[Post 1.0] Multimodal distributed training support #3687

tonyhoo · 2023-11-10T09:25:39Z

Issue #, if available:

Description of changes:

Add optional sync_path argument to fit, which is required for synchronization
Implemented synchronization logic (Can be improved in the future to only upload checkpoint files)
Added deepzero and cpu offloading on multi-gpu support
Updated saving path logic when distributed training

Sample training script

import os
import warnings

import numpy as np
import time

warnings.filterwarnings("ignore")
np.random.seed(123)

from autogluon.core.utils.loaders import load_pd

train_data = load_pd.load("https://autogluon-text.s3-accelerate.amazonaws.com/glue/sst/train.parquet")
test_data = load_pd.load("https://autogluon-text.s3-accelerate.amazonaws.com/glue/sst/dev.parquet")
train_data = train_data.sample(1000)

print("train data loaded!")


from autogluon.multimodal import MultiModalPredictor

if __name__ == "__main__":
    model_path = f"Multimodal_distributed-{time.time()}"
    predictor = MultiModalPredictor(
        label="label",
        eval_metric="acc",
        path=model_path,
        hyperparameters={
             "model.hf_text.checkpoint_name": "google/flan-t5-xl",
            "optimization.top_k_average_method": "best",
            "env.num_nodes": 1,
            "env.strategy": "deepspeed_stage_3_offload",
        },
    )
    print("predictor created")
    predictor.fit(train_data, time_limit=180, sync_path="s3://tonyhu-autogluon/multimodal_distributed")
    new_predictor = MultiModalPredictor. load(path=model_path)
    print(new_predictor.predict(test_data[0:2]))

Log output:


8 GPUs are detected, and 8 GPUs will be used.
   - GPU 0 name: Tesla V100-SXM2-32GB
   - GPU 0 memory: 0.26GB/32.0GB (Used/Total)
   - GPU 1 name: Tesla V100-SXM2-32GB
   - GPU 1 memory: 0.26GB/32.0GB (Used/Total)
   - GPU 2 name: Tesla V100-SXM2-32GB
   - GPU 2 memory: 0.26GB/32.0GB (Used/Total)
   - GPU 3 name: Tesla V100-SXM2-32GB
   - GPU 3 memory: 0.26GB/32.0GB (Used/Total)
   - GPU 4 name: Tesla V100-SXM2-32GB
   - GPU 4 memory: 0.26GB/32.0GB (Used/Total)
   - GPU 5 name: Tesla V100-SXM2-32GB
   - GPU 5 memory: 0.26GB/32.0GB (Used/Total)
   - GPU 6 name: Tesla V100-SXM2-32GB
   - GPU 6 memory: 0.26GB/32.0GB (Used/Total)
   - GPU 7 name: Tesla V100-SXM2-32GB
   - GPU 7 memory: 0.26GB/32.0GB (Used/Total)
CUDA version is 11.7.

Enabling DeepSpeed FP16.

SOURCE DATA
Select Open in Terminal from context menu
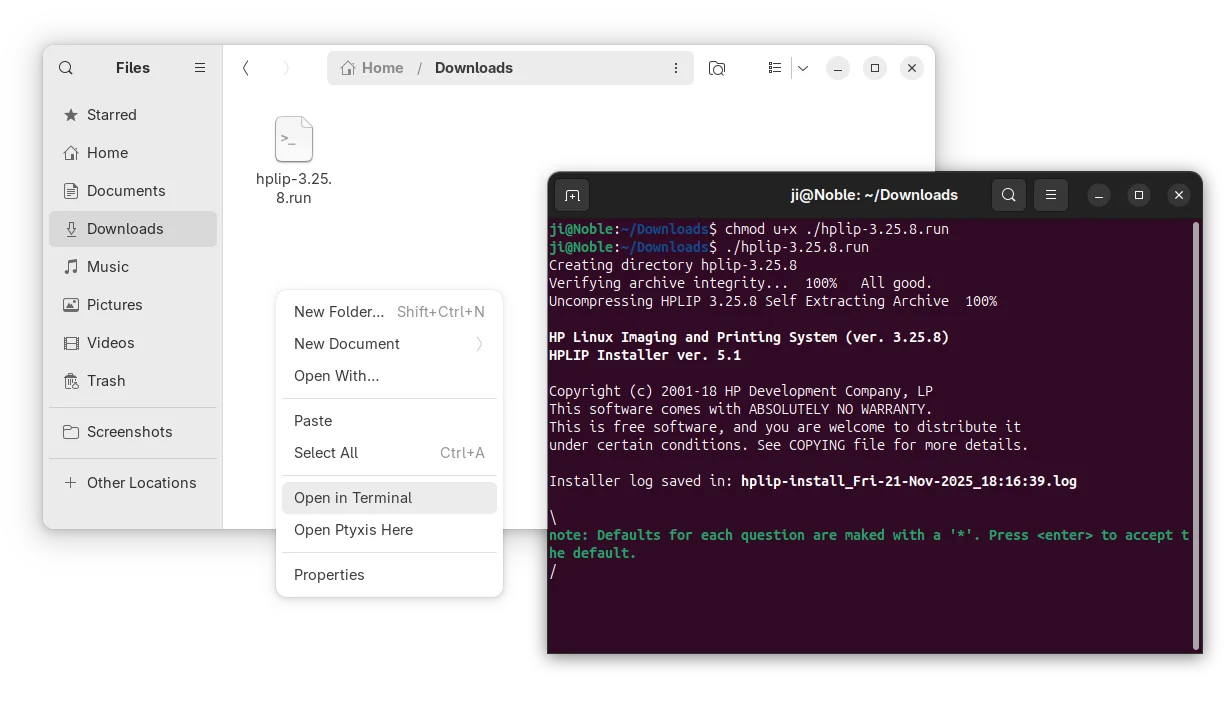The width and height of the screenshot is (1228, 706). point(389,498)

WHAT YOU SHOULD DO
Rewrite the stretch of the distributed training pull request from "- GPU 4 name: Tesla" through "5 memory: 0.26GB/32.0GB (Used/Total)", putting "Tesla A100-SXM4-40GB" in place of "Tesla V100-SXM2-32GB" throughout that stretch.

FULL SOLUTION
- GPU 4 name: Tesla A100-SXM4-40GB
   - GPU 4 memory: 0.26GB/32.0GB (Used/Total)
   - GPU 5 name: Tesla A100-SXM4-40GB
   - GPU 5 memory: 0.26GB/32.0GB (Used/Total)